In total there are eight large weirs along the lower River Trent from Cromwell near Newark to Sawley near Long Eaton without a fish pass.  These barriers affect the natural migration of fish as they try to reach spawning habitat upstream into the Midlands.  Holme Sluices is the largest barrier and is owned and maintained by the Environment Agency.  We are addressing our barrier first and through Trent Gateway we are seeking a partnership approach to further open up access to spawning grounds in the rivers Derwent, Soar and Dove.  Species that will benefit include Salmon, Lamprey, Eels and other coarse fish.

What are we doing?

We will be building a ‘twin deep vertical slot’ fish pass that will be 200m long, 6m wide and 6m deep.  It will run around the Environment Agency compound at Colwick and is broken up into a series of 21 ascending chambers into which the water flows through narrow slots.
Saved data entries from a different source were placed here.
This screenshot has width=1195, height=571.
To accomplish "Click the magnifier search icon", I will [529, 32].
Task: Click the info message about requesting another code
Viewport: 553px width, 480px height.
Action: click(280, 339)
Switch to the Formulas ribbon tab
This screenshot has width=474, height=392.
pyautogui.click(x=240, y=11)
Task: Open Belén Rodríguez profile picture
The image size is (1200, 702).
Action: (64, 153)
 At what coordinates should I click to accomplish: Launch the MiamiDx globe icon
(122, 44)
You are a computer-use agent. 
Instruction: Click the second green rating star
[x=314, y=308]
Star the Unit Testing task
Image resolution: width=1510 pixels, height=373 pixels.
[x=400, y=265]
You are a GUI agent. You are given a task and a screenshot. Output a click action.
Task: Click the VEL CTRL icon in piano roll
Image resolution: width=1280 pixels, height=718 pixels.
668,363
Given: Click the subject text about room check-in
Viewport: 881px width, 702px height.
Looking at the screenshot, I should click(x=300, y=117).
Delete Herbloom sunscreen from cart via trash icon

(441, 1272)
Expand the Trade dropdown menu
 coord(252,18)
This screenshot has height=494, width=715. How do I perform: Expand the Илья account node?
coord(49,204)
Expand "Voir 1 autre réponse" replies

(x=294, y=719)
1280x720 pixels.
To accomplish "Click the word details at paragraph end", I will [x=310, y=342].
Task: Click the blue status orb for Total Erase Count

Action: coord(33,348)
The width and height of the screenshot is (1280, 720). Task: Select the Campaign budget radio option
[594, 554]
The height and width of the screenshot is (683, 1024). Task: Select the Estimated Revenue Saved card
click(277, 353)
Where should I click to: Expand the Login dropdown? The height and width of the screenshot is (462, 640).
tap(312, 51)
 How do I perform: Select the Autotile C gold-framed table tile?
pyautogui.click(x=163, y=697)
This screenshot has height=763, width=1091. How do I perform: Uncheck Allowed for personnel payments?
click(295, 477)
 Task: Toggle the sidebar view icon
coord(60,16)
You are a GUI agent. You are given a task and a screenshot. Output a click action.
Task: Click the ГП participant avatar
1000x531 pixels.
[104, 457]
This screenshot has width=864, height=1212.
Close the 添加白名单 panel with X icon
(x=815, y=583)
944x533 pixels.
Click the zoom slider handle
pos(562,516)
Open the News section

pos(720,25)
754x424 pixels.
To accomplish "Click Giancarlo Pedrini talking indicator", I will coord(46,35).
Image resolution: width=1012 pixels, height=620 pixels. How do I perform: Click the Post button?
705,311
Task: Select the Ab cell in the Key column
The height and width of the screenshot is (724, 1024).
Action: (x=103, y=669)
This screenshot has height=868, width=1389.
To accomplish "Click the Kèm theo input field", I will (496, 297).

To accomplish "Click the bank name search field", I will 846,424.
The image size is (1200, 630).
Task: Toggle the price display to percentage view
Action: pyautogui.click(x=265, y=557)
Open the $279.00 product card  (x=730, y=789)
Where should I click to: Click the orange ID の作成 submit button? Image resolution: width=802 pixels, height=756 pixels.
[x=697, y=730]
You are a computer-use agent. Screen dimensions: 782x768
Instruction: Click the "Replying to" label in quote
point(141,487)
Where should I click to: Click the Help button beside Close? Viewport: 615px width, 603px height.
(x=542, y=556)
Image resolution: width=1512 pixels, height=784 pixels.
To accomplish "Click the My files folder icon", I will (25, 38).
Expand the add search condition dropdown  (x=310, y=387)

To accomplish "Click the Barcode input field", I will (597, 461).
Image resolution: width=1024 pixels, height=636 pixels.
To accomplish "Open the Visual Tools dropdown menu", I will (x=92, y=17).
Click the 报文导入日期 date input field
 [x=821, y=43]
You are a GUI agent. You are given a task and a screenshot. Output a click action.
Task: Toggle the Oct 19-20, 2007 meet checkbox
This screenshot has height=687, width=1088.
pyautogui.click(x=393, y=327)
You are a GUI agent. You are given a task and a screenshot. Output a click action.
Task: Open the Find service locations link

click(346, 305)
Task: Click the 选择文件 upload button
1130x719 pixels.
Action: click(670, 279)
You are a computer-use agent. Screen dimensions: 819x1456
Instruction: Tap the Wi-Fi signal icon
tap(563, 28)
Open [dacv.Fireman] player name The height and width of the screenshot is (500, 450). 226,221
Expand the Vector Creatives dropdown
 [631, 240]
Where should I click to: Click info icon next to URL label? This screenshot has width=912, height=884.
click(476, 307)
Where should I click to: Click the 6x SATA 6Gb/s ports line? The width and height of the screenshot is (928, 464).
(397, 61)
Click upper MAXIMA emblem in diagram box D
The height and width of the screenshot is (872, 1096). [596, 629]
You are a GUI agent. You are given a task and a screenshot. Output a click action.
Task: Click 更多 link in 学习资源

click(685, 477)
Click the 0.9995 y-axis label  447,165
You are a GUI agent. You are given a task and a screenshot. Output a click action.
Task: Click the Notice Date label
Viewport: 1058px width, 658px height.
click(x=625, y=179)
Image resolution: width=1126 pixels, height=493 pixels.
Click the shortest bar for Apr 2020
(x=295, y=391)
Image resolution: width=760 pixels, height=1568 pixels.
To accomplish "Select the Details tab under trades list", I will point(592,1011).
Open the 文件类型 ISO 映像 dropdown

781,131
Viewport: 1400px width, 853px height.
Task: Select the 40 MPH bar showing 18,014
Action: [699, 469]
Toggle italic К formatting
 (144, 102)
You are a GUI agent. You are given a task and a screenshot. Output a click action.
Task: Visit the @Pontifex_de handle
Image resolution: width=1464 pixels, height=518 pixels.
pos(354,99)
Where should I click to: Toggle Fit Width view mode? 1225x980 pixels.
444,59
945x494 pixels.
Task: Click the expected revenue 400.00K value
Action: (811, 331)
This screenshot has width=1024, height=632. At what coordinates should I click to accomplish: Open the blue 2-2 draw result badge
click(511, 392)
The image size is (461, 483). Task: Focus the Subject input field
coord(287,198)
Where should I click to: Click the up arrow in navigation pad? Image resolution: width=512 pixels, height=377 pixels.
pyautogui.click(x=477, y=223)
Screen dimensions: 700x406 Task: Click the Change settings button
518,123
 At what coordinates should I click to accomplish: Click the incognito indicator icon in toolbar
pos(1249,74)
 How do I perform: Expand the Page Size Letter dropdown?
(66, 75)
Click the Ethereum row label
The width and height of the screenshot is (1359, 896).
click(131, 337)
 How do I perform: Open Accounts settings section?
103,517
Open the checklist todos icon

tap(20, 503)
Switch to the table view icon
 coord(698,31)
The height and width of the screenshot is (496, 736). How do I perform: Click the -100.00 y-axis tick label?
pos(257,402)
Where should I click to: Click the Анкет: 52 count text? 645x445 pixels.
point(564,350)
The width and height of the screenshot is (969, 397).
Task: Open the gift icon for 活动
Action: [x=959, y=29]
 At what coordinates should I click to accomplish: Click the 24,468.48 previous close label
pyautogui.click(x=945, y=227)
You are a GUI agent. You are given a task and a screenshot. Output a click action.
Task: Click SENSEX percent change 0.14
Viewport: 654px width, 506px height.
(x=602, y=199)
All fish species will be able to swim through these slots and rest in the next chamber above before continuing their journey up the pass and into the river above.  It will also include an eel pass to help support the critically endangered European Eel as well as a public viewing platform so people can try and spot fish as they make their way through the pass.

Holme Sluices at Colwick is the largest barrier on the Trent and we have now completed the final design and have secured the funding to build it.  We anticipate that construction will start in February 2022.  We will continue to work alongside partners as they seek to make additional improvements to the Colwick Country Park and other surrounding areas to make this part of Nottingham a key visitor destination where communities can learn about the natural environment and the River Trent.

Similar fish pass examples from the River Severn - Diglis weir

Source: Environment Agency

Where can I find out more about the project?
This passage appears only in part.